The Battle of Bladensburg was a colossal failure, as the American militia allowed an outnumbered party of British soldiers to land in Maryland and march through Prince George's County, entering our capital city virtually unencumbered and defenseless, forcing President James Madison to flee the White House for safety in Brookeville, which thus became our country's only "capital for a day." Besides Madison, future president and then Secretary of State James Monroe was also on hand at the battlefield prior to the first shots being fired, though most of the blame for the debacle should fall upon Secretary of War John Armstrong and U.S. Commander Gen. William Winder.


Surely it was the terrible treatment of Washington that inspired the people of Baltimore a short time afterward to rise to the defensive demands of their day. They fully understood that if Baltimore fell to the Brits, it would likely be burned to the ground. Baltimore was a major port and our nation's third largest city at the outbreak of the War of 1812. The shipbuilders of Fells Point were especially despised by the British, who counted 58 privateer vessels emanating from boatyards there, one-third of the entire fleet harassing British ships.

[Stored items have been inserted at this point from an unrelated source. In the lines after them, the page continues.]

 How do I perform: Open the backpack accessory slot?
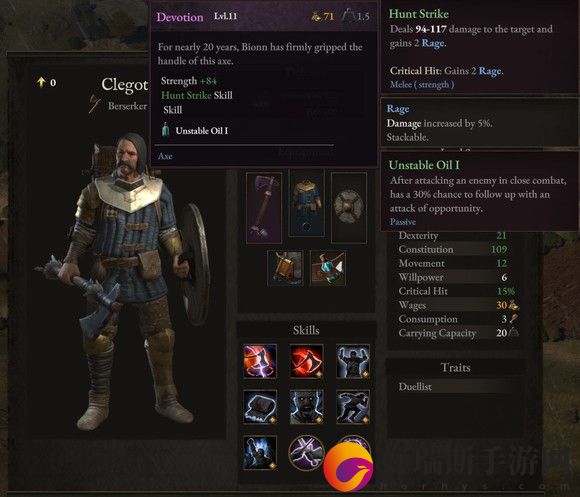coord(285,268)
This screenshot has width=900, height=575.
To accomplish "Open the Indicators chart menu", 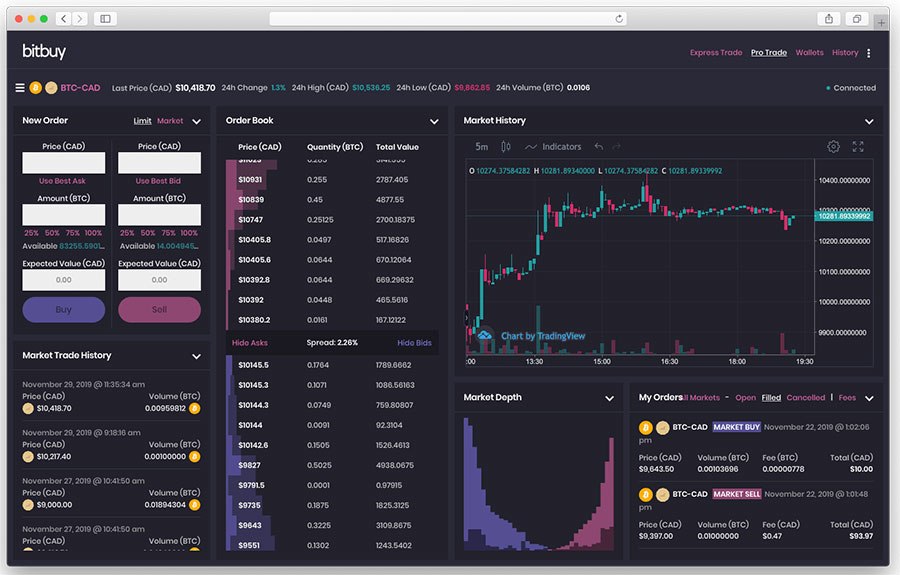I will (x=553, y=147).
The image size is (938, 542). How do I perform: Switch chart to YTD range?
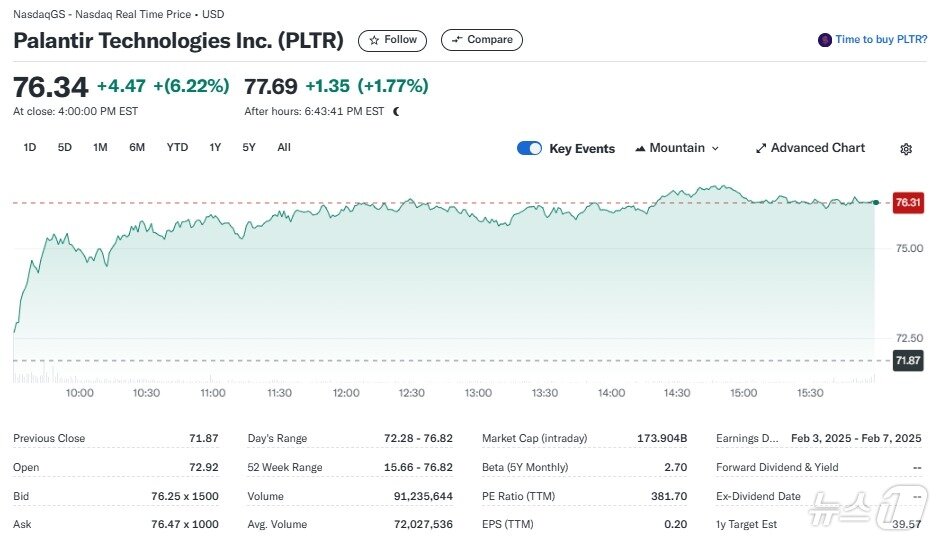click(x=177, y=148)
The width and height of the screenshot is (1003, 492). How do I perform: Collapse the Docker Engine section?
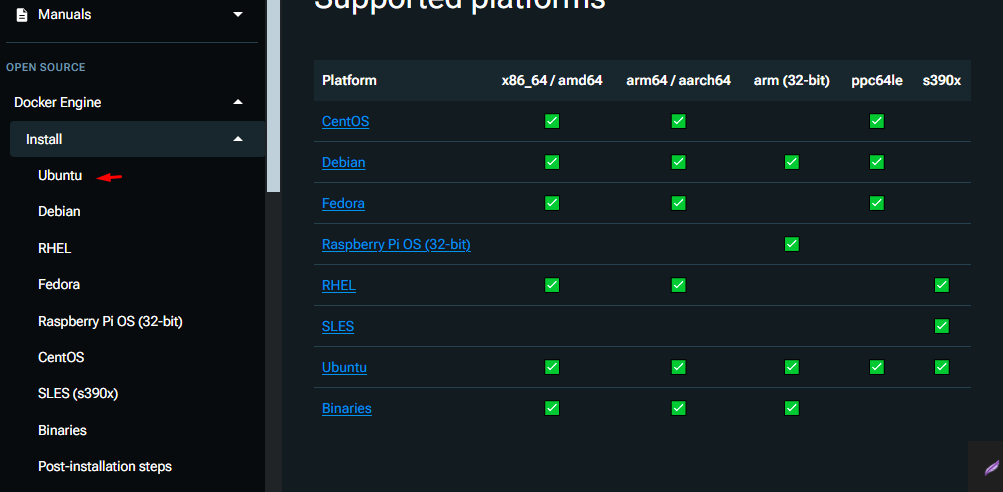tap(237, 102)
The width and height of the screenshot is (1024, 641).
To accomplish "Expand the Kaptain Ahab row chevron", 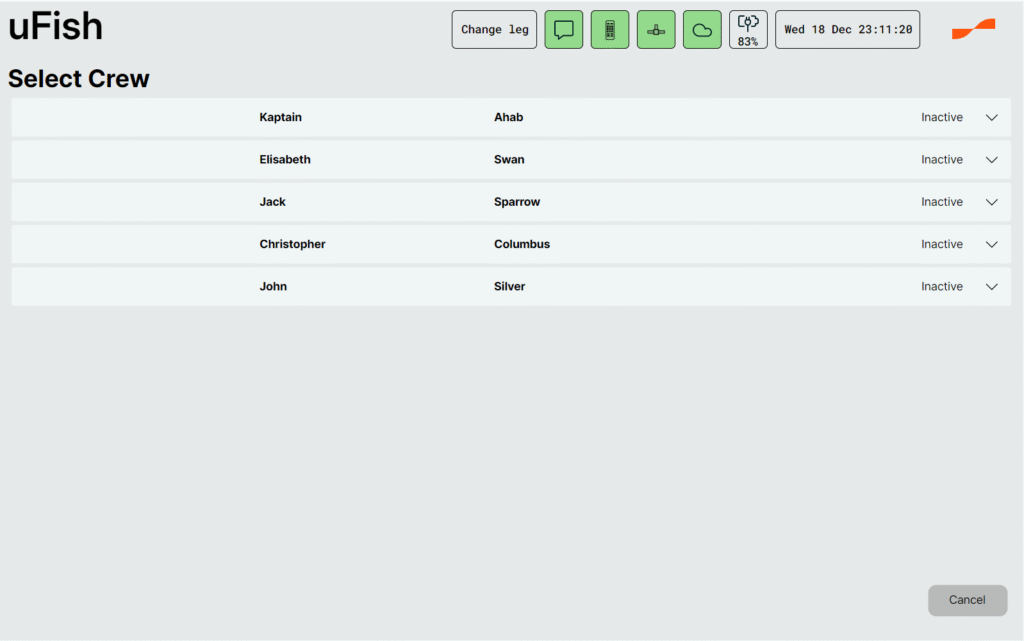I will pos(992,118).
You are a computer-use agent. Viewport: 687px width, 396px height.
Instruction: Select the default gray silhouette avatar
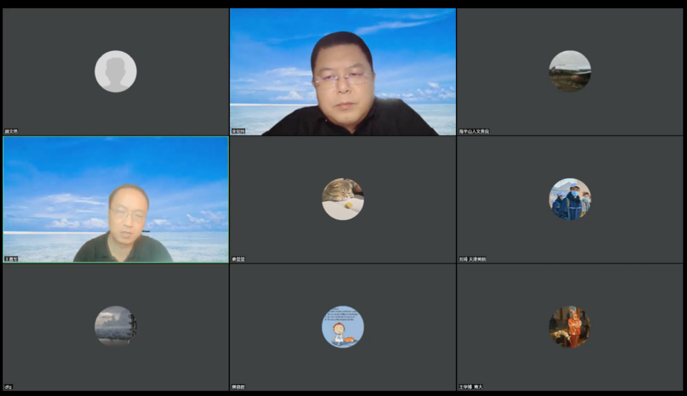(x=116, y=71)
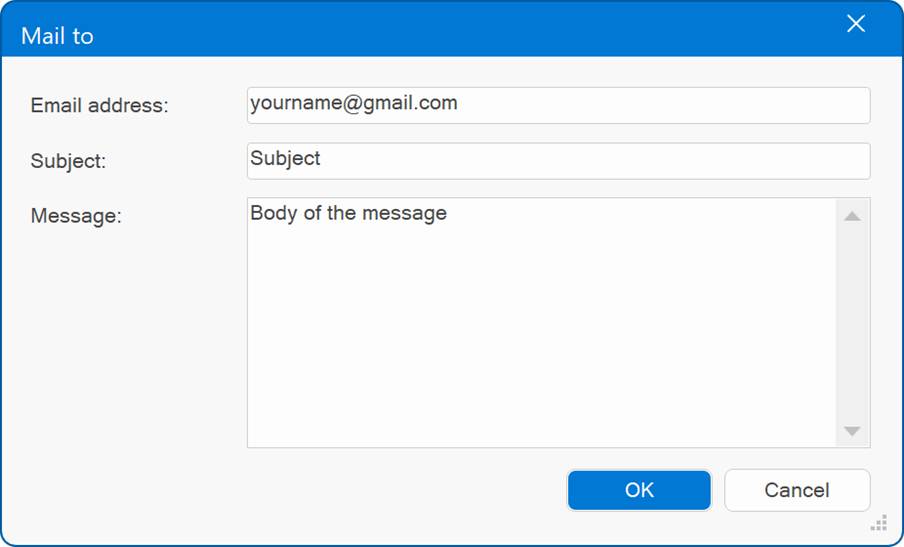The image size is (904, 547).
Task: Click the message box scrollbar track
Action: click(x=852, y=323)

America itself was surely at risk of an early demise, if Baltimore also fell to the British, as had just occurred in Washington, D.C. Fortunately, our nation was spared by the vigor of populist courage and commitment of the people of Baltimore who rallied to the defense of their town and nation in September 1814. That is the reason that the words of a lawyer who hailed from a corner of Carroll County when that area was a part of Frederick County, immortalized their success in his popular song, "The Star Spangled Banner."

Francis Scott Key was eyewitness to the vital bravery of thousands of ordinary citizens who refused to allow our nation to die on a fateful September day 200 years ago.

Dana Dembrow writes from Sykesville.